La vitamina D potrebbe ridurre il rischio di infarto e ictus, secondo uno studio
L'integrazione di vitamina D potrebbe ridurre il rischio di gravi eventi cardiovascolari come infarto e ictus nelle persone con più di 60 anni. È quanto è emerso dal più grande e approfondito studio al mondo che ha indagato sull'associazione tra assunzione di vitamina D e il rischio di malattie cardiache e vascolari, che rappresentano la principale causa di morte nei Paesi industrializzati. La vitamina D è in realtà un insieme di cinque vitamine liposolubili (solubili nei grassi) che si presenta in varie forme; le due principali sono la vitamina D2 e la vitamina D3 o colecalciferolo. Viene prodotta dal nostro organismo attraverso l'esposizione al sole, tuttavia è contenuta anche in alcuni alimenti. La sua carenza è uno degli argomenti più dibattuti nella comunità scientifica e alcuni esperti la ritengono addirittura una “pseudo-malattia” che favorisce la vendita di integratori, come spiegato dal professor Tim Spector del King’s College di Londra. La vitamina D gioca un ruolo prezioso nella risposta immunitaria e all'infiammazione; non a caso è stata associata anche a una certa efficacia protettiva contro la COVID-19 (con risultati controversi). Ora sappiamo che la sua integrazione potrebbe proteggere almeno in parte anche contro le malattie cardiovascolari.

═══

## [COSA FARE]
A – Scrivi tutte le malattie e gli eventi di salute che il testo sulla vitamina D mette in relazione con l'assunzione di questa vitamina.
B – Scrivi come potrebbe andare avanti il testo sulla vitamina D dopo la sua ultima frase.
L'elenco qui sotto è materiale a sé, separato dal testo.

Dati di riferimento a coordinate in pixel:
═══

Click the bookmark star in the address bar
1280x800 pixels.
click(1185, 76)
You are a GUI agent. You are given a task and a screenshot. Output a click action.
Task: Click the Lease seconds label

═══

## [RISULTATI]
A –
- infarto
- ictus
- malattie cardiache e vascolari (malattie cardiovascolari)
- COVID-19

B –
A determinare che l'assunzione supplementare di vitamina D potrebbe proteggere gli over 60 da ictus e infarto è stato un team di ricerca australiano guidato da scienziati del QIMR Berghofer Medical Research Institute di Herston (Queensland), che hanno collaborato a stretto contatto con i colleghi della Melbourne School of Population Health dell'Università di Melbourne, della Scuola di Salute Pubblica dell'Università di Sydney, della Queensland University of Technology e di altri istituti. I ricercatori, coordinati dalla professoressa Rachel E. Neale, docente presso il Programma di Salute della popolazione dell'ateneo australiano, sono giunti alle loro conclusioni dopo aver condotto uno studio randomizzato, in doppio cieco e controllato con placebo per valutare l'impatto dell'assunzione mensile di vitamina D sul rischio di sviluppare eventi cardiovascolari maggiori, nello specifico infarto del miocardio, ictus e rivascolarizzazione coronarica.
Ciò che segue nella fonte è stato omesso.